TLS

Transport Layer Security (TLS) is the cryptographic protocol that secures the majority of internet communication, from web browsing to email to instant messaging. It is the successor to the Secure Sockets Layer (SSL) protocol, which was developed by Netscape in the 1990s and subsequently deprecated after severe vulnerabilities rendered every version fundamentally broken. TLS is not a single algorithm but a negotiation framework: two parties agree on a cipher suite — a combination of key exchange, authentication, symmetric encryption, and message authentication — and then execute a handshake protocol to establish shared secret material.

The TLS handshake is a study in layered trust. It begins with asymmetric cryptography: the server presents a certificate containing a public key, signed by a certificate authority whose public key is embedded in the client's operating system or browser. The client verifies the chain of signatures, generates a random pre-master secret, encrypts it with the server's public key, and transmits it. Both parties then derive session keys from this secret and switch to symmetric encryption for the remainder of the session. The transition from asymmetric to symmetric is not merely an optimization; it reflects a fundamental division of labor that pervades practical cryptography: asymmetric operations establish trust, symmetric operations sustain it.

The history of TLS is a history of repeated near-catastrophes. The Heartbleed vulnerability in OpenSSL (2014) allowed attackers to read arbitrary memory from server processes, potentially extracting private keys.

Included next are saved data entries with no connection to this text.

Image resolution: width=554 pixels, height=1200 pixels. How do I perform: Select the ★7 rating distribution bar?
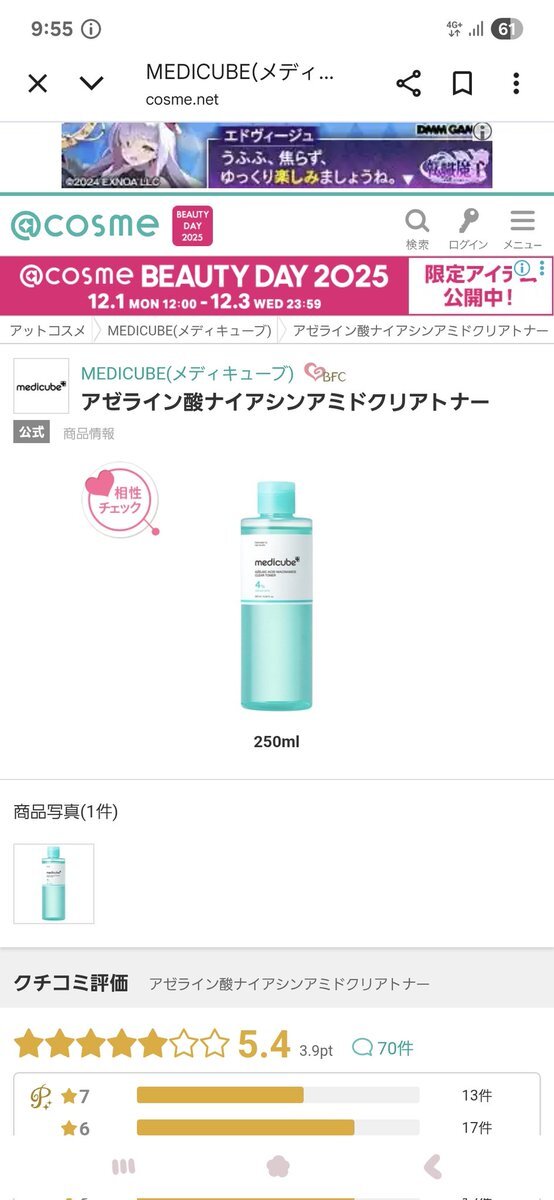pyautogui.click(x=278, y=1095)
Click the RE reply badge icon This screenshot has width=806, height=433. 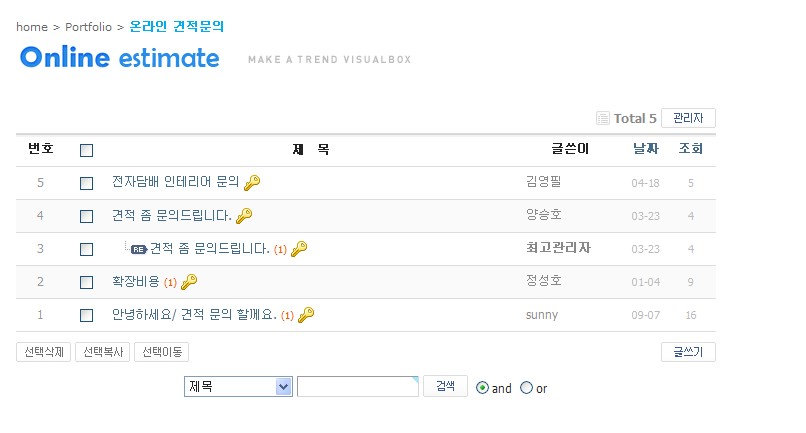pos(139,249)
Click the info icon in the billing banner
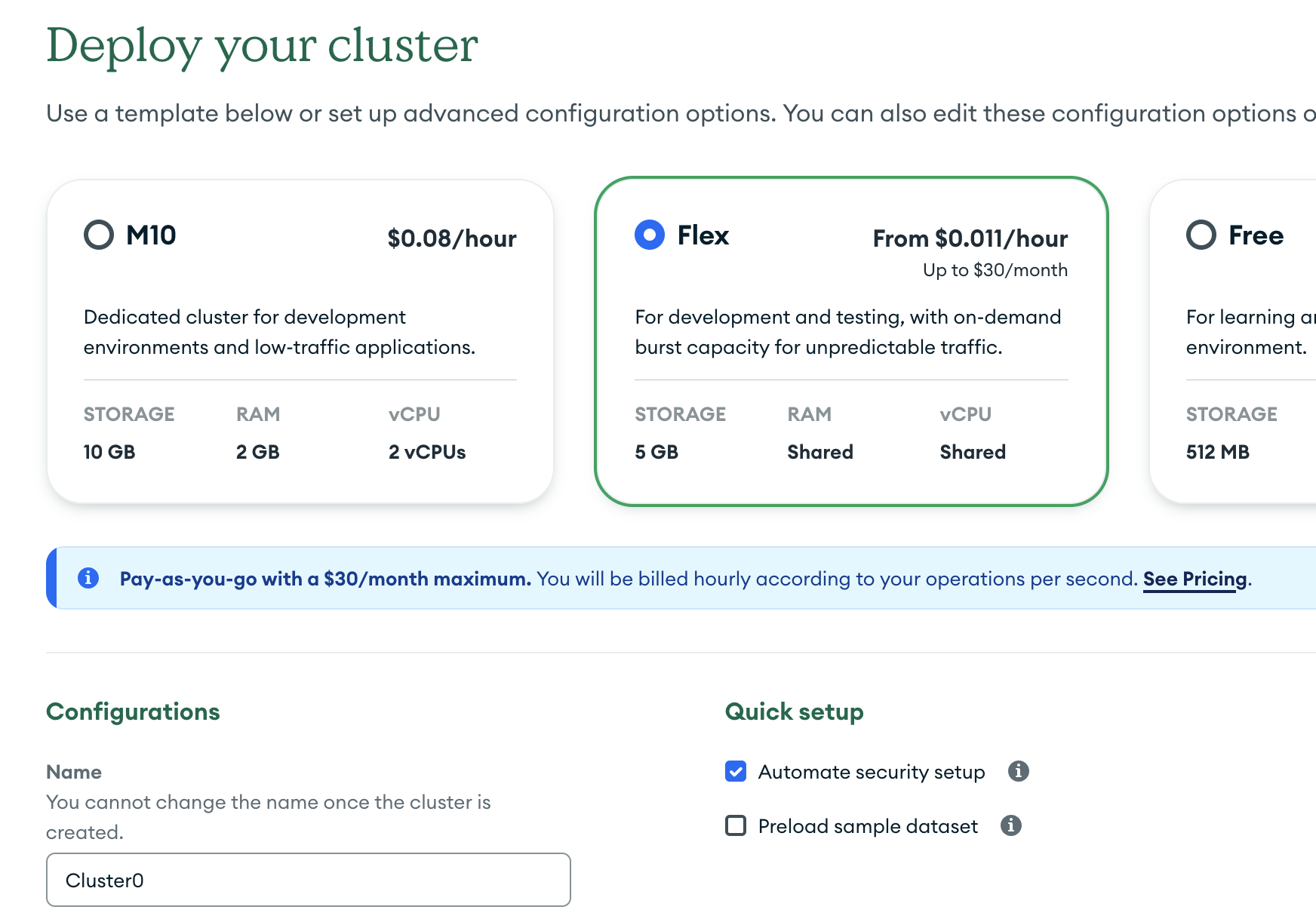Image resolution: width=1316 pixels, height=922 pixels. pyautogui.click(x=90, y=578)
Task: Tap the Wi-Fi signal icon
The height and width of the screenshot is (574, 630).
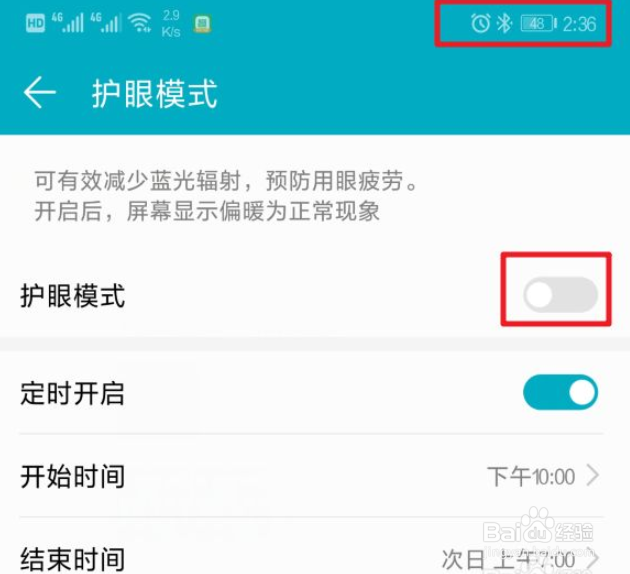Action: 139,22
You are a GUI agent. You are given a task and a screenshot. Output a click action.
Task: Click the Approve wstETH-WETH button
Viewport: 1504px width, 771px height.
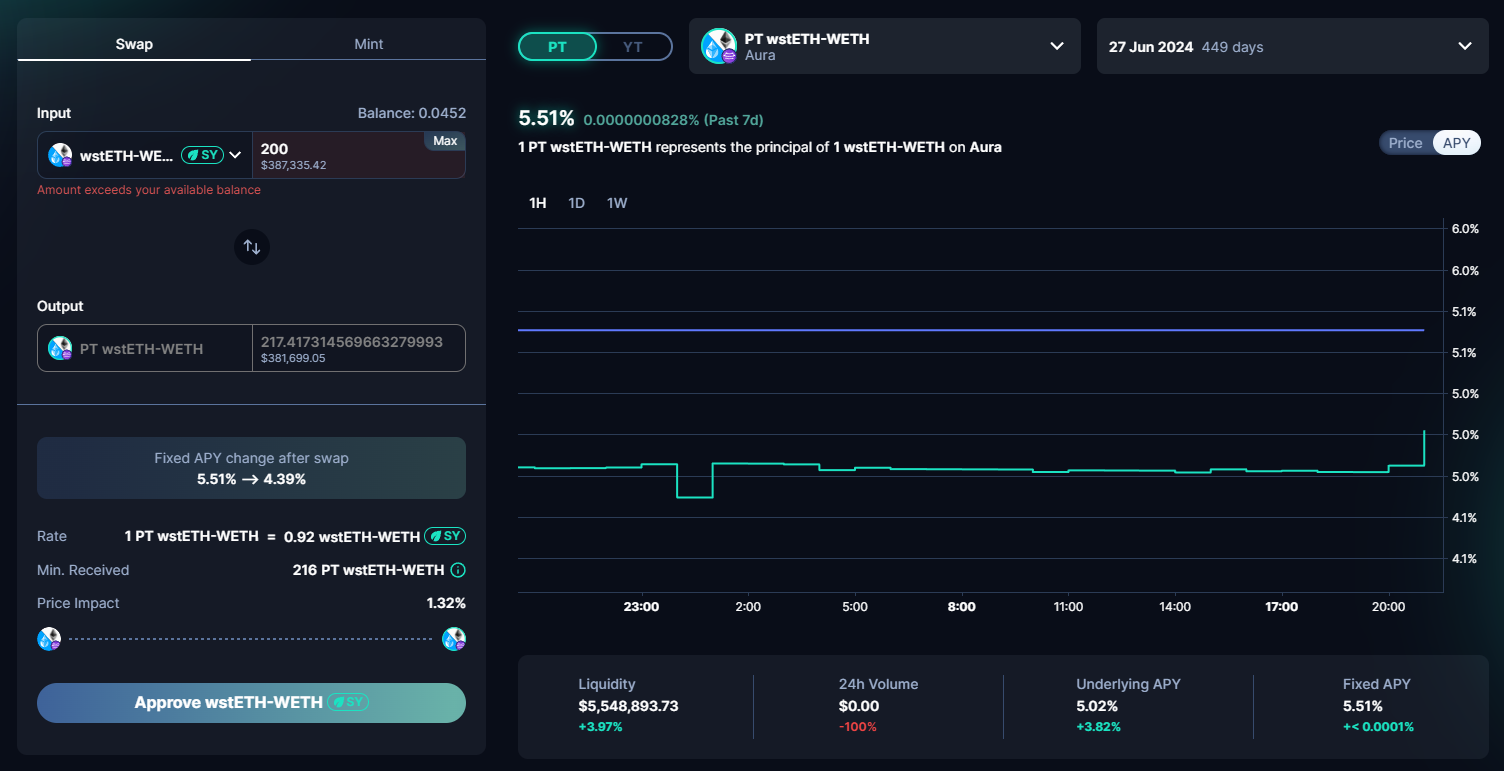pos(251,703)
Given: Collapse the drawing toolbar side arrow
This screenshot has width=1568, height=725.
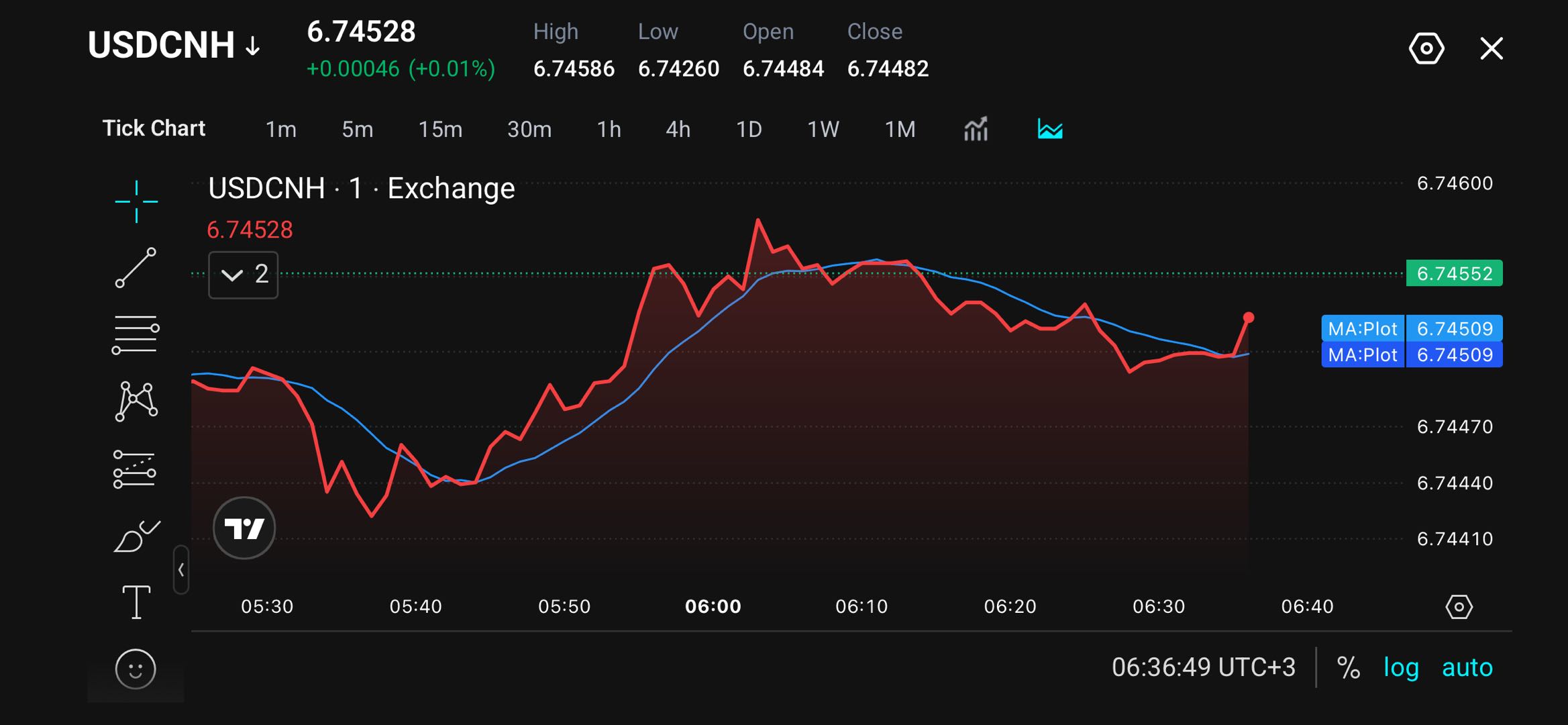Looking at the screenshot, I should click(181, 570).
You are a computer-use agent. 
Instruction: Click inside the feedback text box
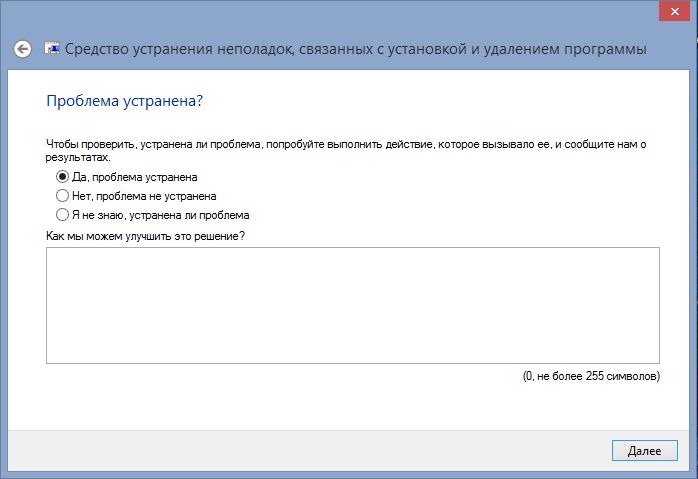click(352, 305)
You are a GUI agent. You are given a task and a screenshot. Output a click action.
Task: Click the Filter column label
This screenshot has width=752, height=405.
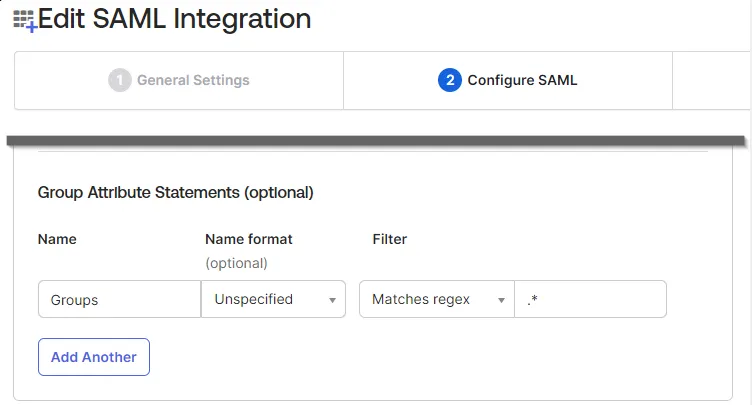point(389,239)

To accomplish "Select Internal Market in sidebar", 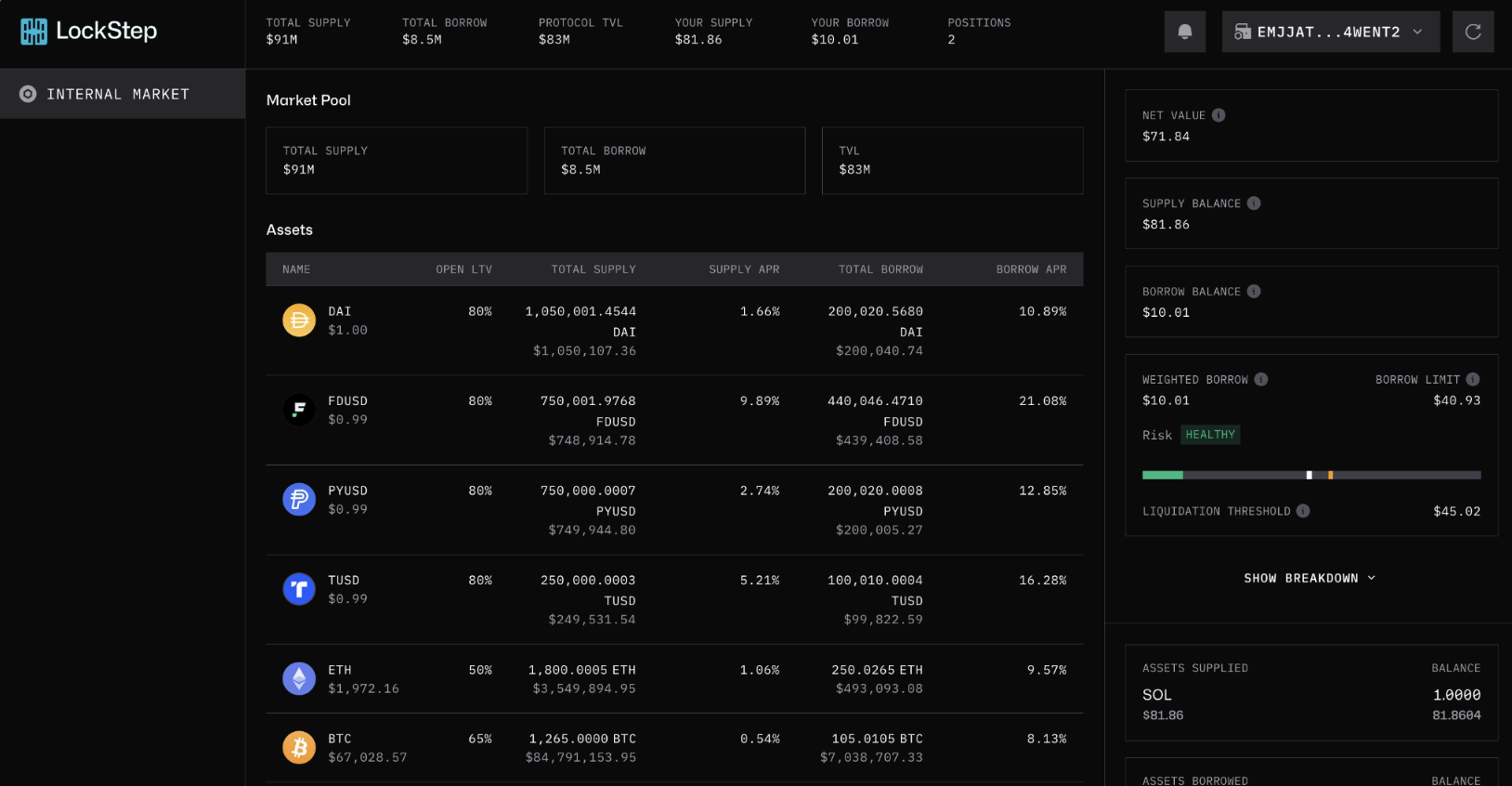I will [x=118, y=94].
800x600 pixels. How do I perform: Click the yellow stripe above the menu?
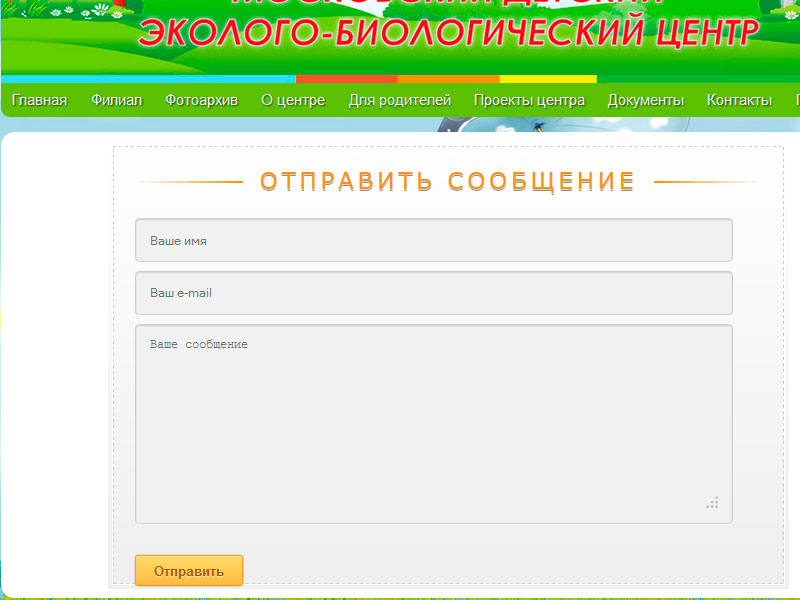(x=547, y=79)
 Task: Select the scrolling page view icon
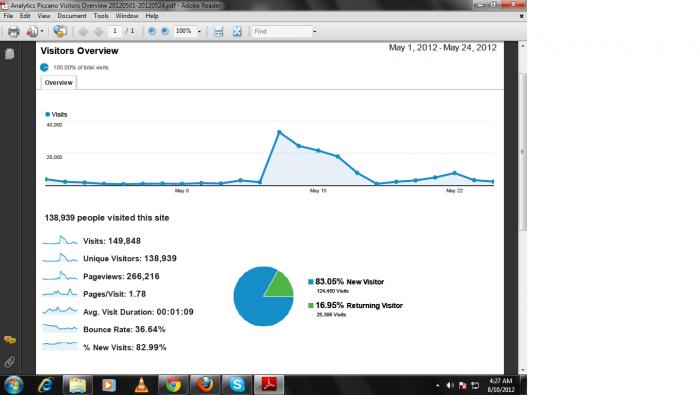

The POODLE attack (2014) demonstrated that downgrading to SSL 3.0 broke the security of the entire protocol. The Logjam attack (2015) showed that export-grade cipher suites — deliberately weakened for geopolitical reasons — had persisted in implementations for two decades and could be exploited to downgrade connections to breakable parameters. Each vulnerability revealed the same pattern: the protocol's mathematical security was undermined by implementation complexity, backward-compatibility requirements, and the gap between specification and deployed code.

TLS 1.3 (2018) represented a deliberate attempt to reduce this attack surface by removing obsolete cipher suites, compressing the handshake, and encrypting more of the protocol metadata. But the tension between security and deployability remains. Every TLS connection must negotiate with a global ecosystem of servers, clients, middleboxes, and compliance requirements that evolve slowly and inconsistently. The protocol that secures the internet is secure only to the extent that the internet's most outdated participants allow it to be.